In my case, vintage computing is not about collecting or hoarding stuff I won't ever use. I use what I have, get what I need and keep a few spares just in case, I was never interested in getting rare hardware to have it in display somewhere. This keeps me from becoming overwhelmed and tired of these old things.

Also, I don't think I dedicate nearly enough time to the hobby to get burned out. I may not spend any time on it in months besides participating in this forum, but that doesn't mean I don't like vintage gaming/hardware anymore. I just don't obsess over it, for example I like Monkey Island but that doesn't mean I need to play it every week to remind myself of that fact.

I wouldn't say I fall under the hoarder category myself, either. I have 5 different retro machines, or rather 2 actual working systems and 3 other planned builds that I just haven't gotten around to. I just don't use the retro systems on a daily basis for my work, I can't...it simply isn't possible and for my other hobby activities I use the faster DOS systems for older DOS/Win 3.1 graphics stuff but it doesn't make sense to do something on the 386 box just for the sake of using the 386 when it can be done much better and with less hair pulling on the Pentium Pro OS/2 Warp/IBM DOS7 system I have.

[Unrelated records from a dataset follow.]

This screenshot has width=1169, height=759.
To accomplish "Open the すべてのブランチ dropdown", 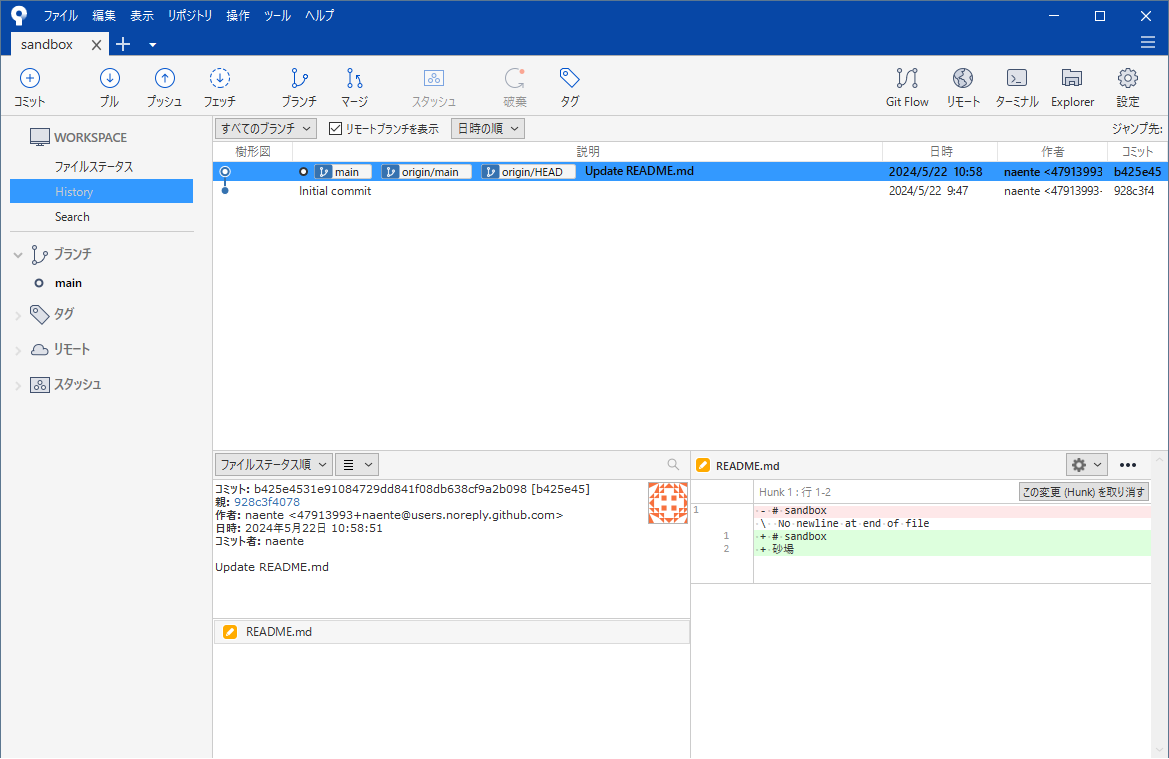I will (265, 128).
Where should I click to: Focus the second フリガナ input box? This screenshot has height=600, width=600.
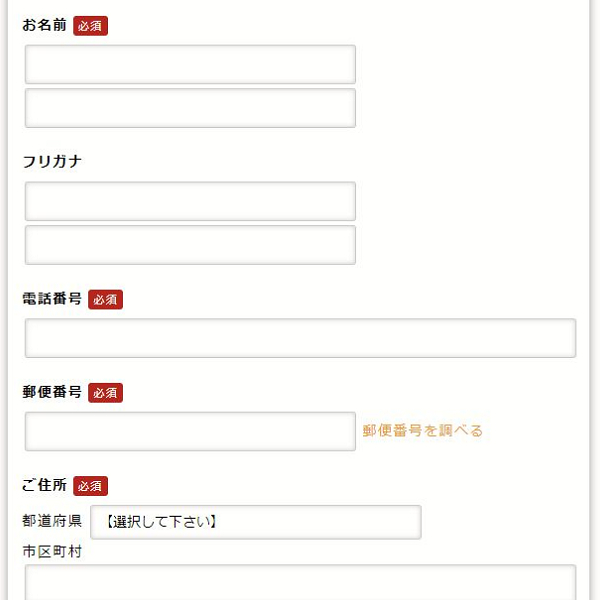pos(190,245)
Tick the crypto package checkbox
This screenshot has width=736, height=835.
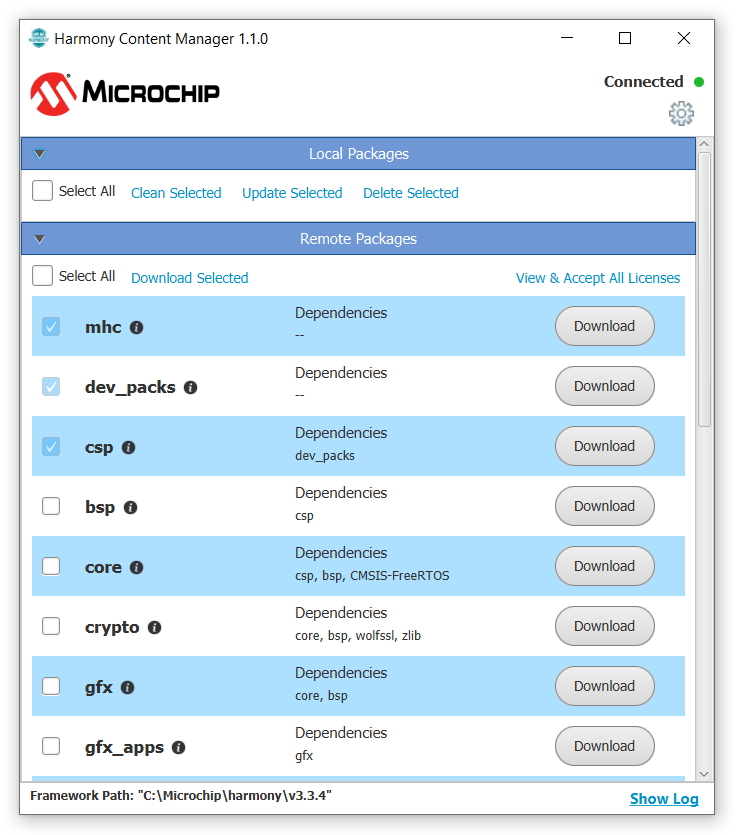51,626
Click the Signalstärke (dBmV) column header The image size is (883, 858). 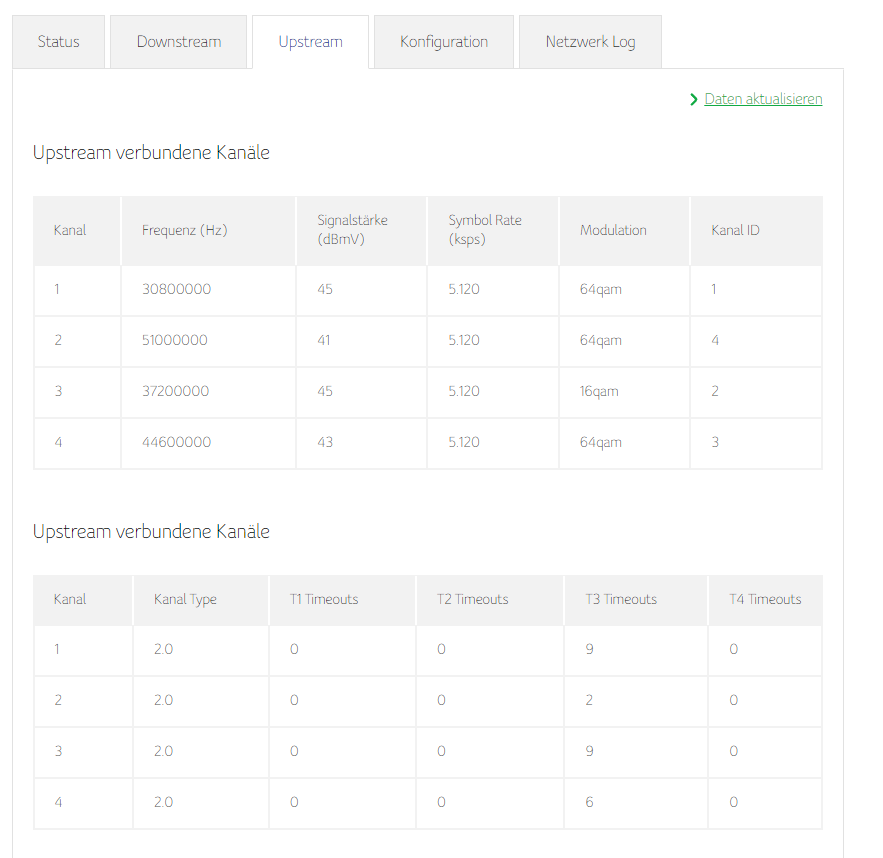(x=352, y=230)
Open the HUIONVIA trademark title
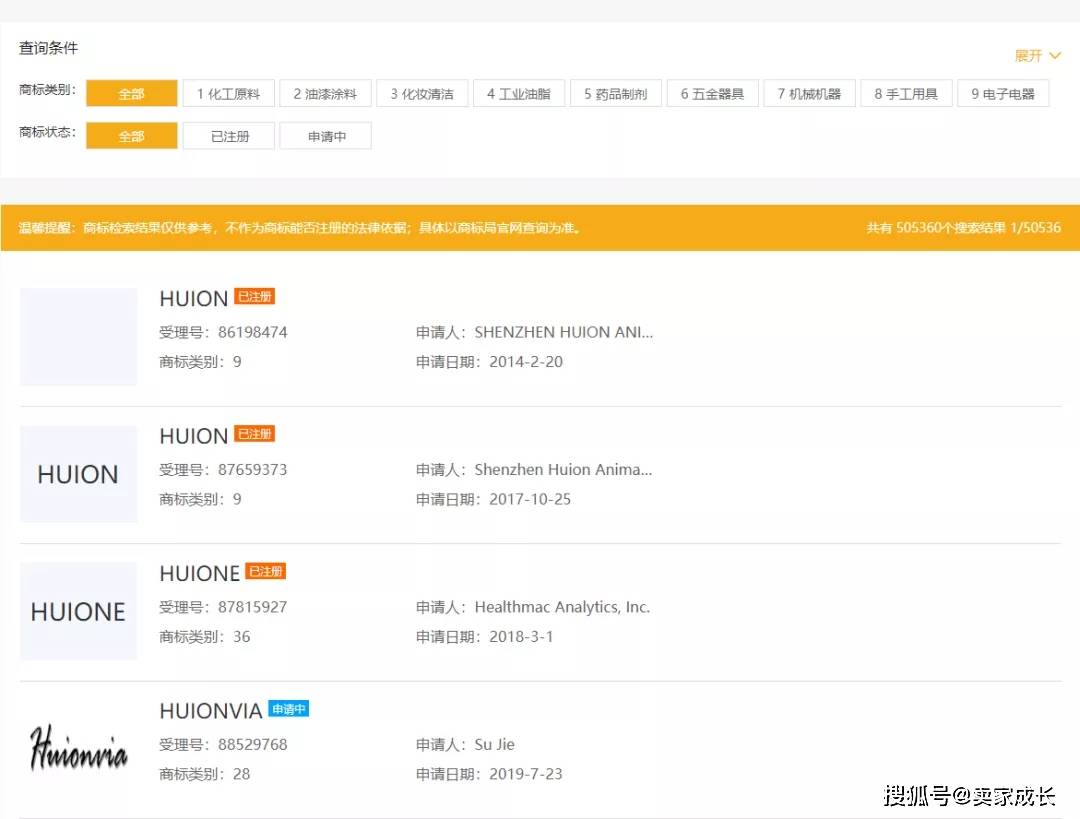The width and height of the screenshot is (1080, 819). [x=211, y=711]
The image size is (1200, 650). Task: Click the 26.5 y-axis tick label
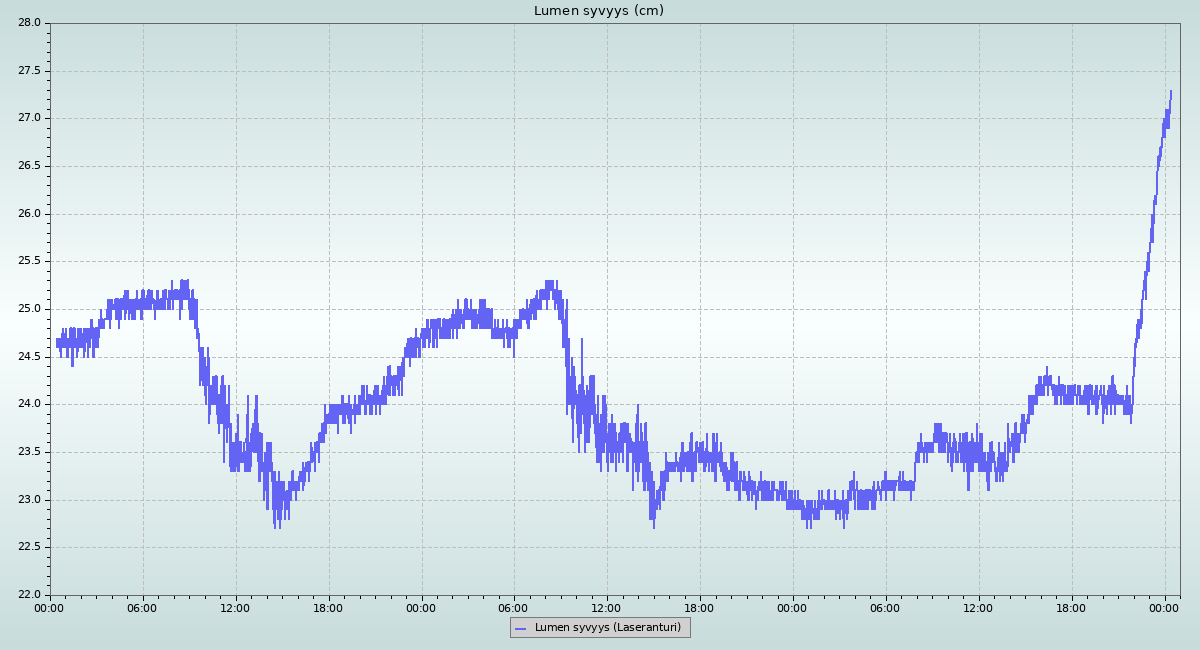[29, 166]
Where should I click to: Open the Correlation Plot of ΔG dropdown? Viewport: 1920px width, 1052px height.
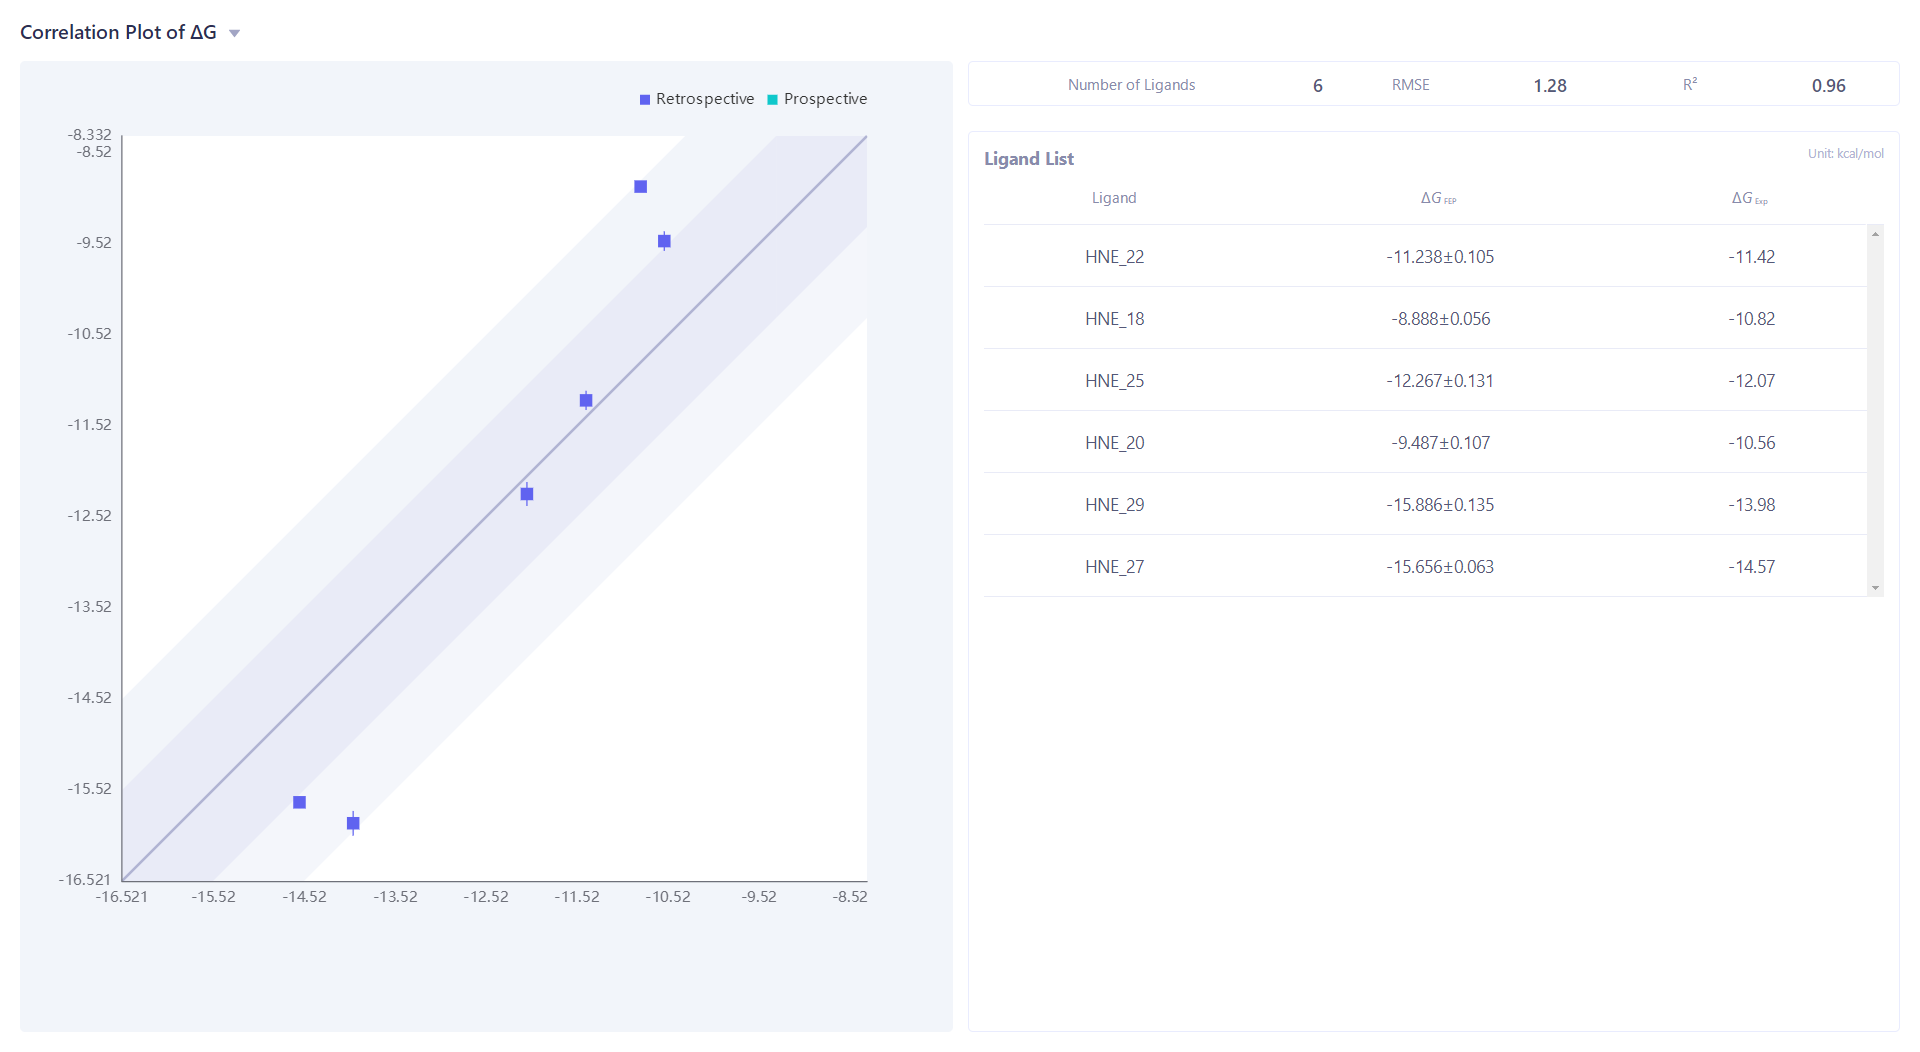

Maybe I just need a break or to find something else to do for a bit. I may end up selling off some of my systems.

With respect to gaming: maybe I'm spoiled by modern games but I just can't get into something like Bard's Tale anymore. I would like to finish Ultima 6 and 7 as well as a few others that I have just never gotten around to but I've got too much else going on in my life right now. It's easier for me to just play something casual like an old school arcade hit like Galaga or something. Or Pinball Extreme for a bit just to chill.